New research shows scientist are closer to new infertility treatment

3-D printed organs and bio printing’s role in the future of healthcare is uncertain but exciting at the same time.

3-D printing technology has been in the press so much this past year. With bio printing, instead of the printer spraying ink to create objects, they spray human cells. Bio-Printing is in its infancy but has the potential to transform:

• transplant surgery

• prosthetics

• bioprinting of human cells

• lifelike models of organs

• printable, implantable human tissue

A recent advance in women’s health related to 3D printing has been reported. Scientists are one step closed to developing ovaries using 3D printing technology to treat various infertility issues. If the scientific community were to accomplish this, it would be considered the holy grail in bioengineering and what has been deemed as “regenerative medicine.”

The end goal is to generate replacement ovaries to restore fertility for women who became sterile post treatment such as chemotherapy. Recent research published in the journal Nature Communications says they hope to test on a human within a few years.

When it comes to this issue, for some time now, doctors have worked to restore fertility in women with damage from certain medical treatments by freezing a portion of their ovarian tissue pre treatment.
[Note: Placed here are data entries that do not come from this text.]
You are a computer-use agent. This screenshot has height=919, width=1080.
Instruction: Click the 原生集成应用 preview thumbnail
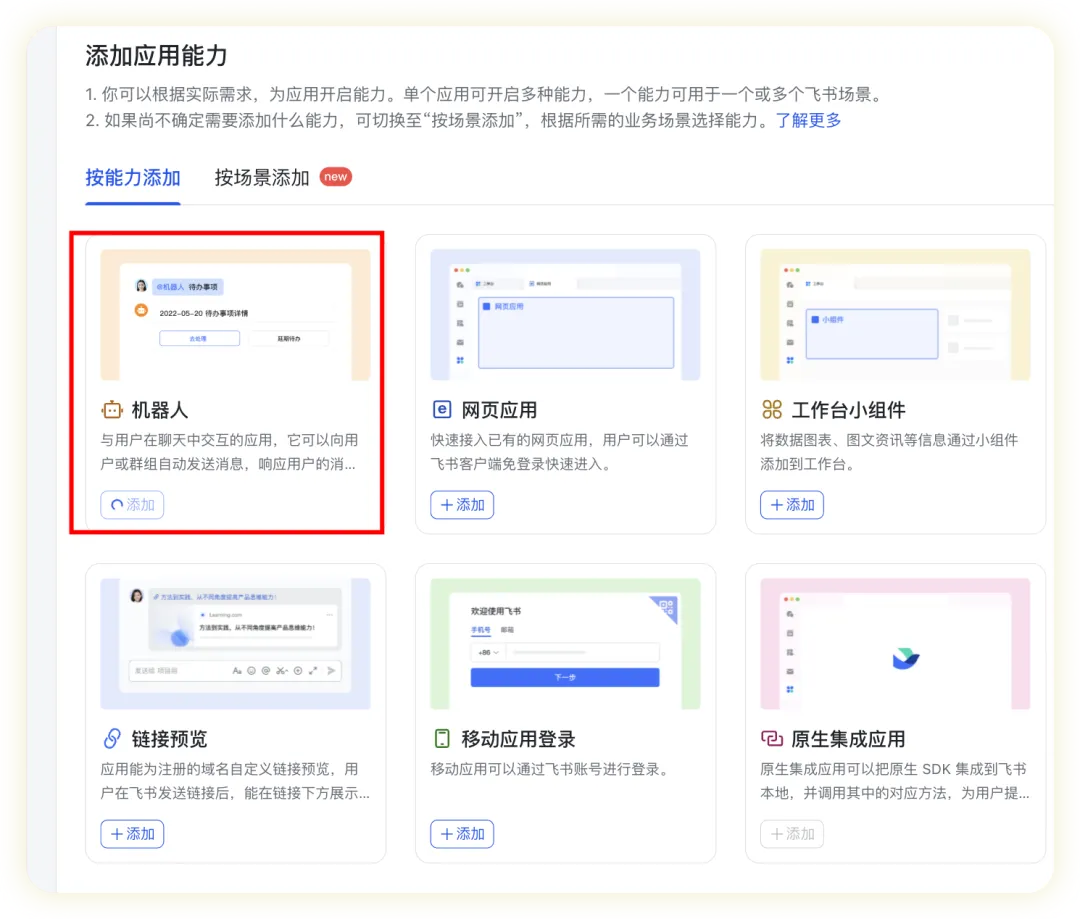tap(895, 644)
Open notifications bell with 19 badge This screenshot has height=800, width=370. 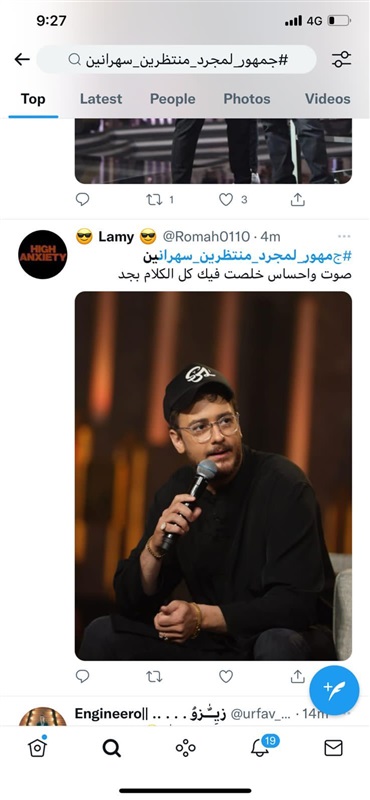pos(260,748)
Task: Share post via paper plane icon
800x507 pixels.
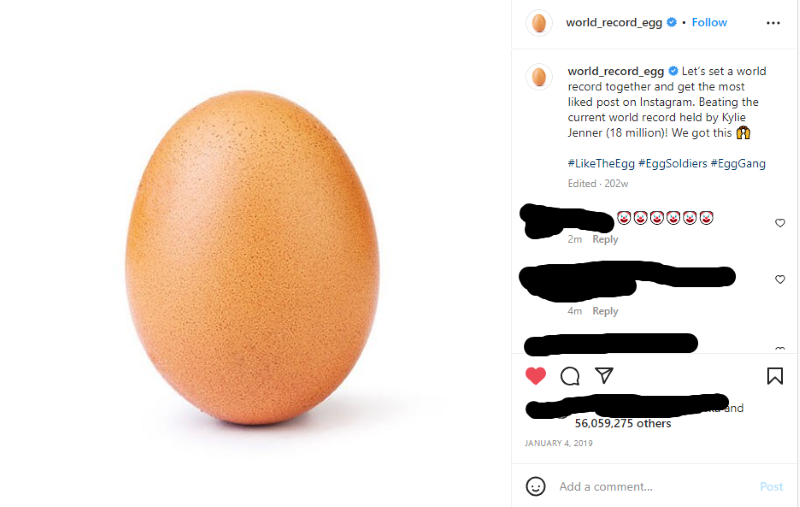Action: (x=604, y=375)
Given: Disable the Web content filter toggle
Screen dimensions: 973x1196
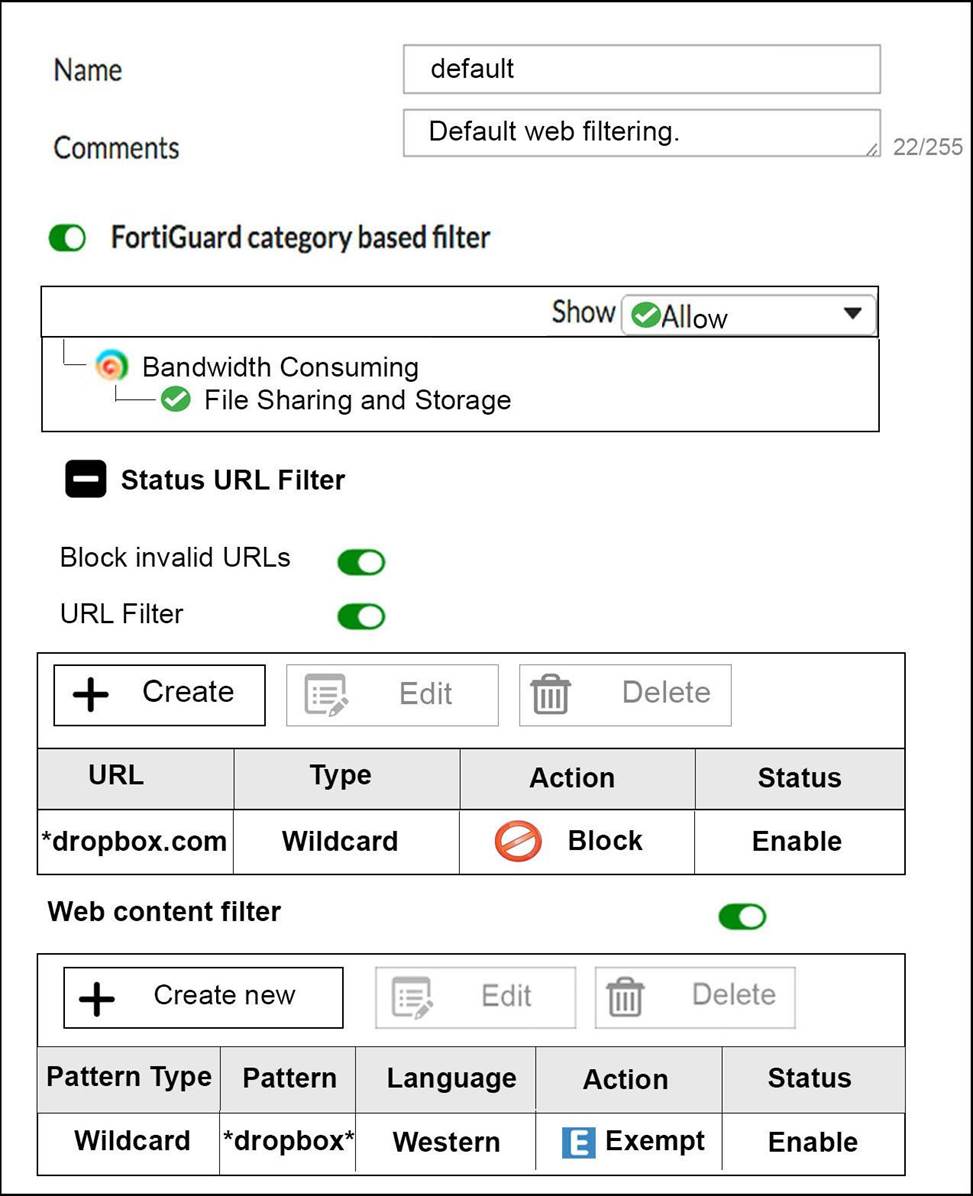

In this case, scientists developed three-dimensional structures of ovaries to be used for bioprosthetic versions of the organ.

The ink used in 3D printing is a biological ink called gelatin. Gelatin is a naturally occurring substance that helps form the structure of organs. A 3-D printer squirts out gelatin ink in extremely precise patterns, one layer on top of another, to build complex three-dimensional structures modeled on the natural ovary.

Scientists used 3D printing to lay down a scaffold that was mimicking the natural scaffold of the human organ.

Perhaps the biggest breakthrough could be bio printings effect on cancer research. Using 3-D printing, researchers create exact replicas of a patient's cancerous tumor. This will allow them to test in real how a patient tumor will react to any number of cancer treatments.

As you can see this has the potential to completely transform healthcare as we know it, especially in regards to research. We'll be watching.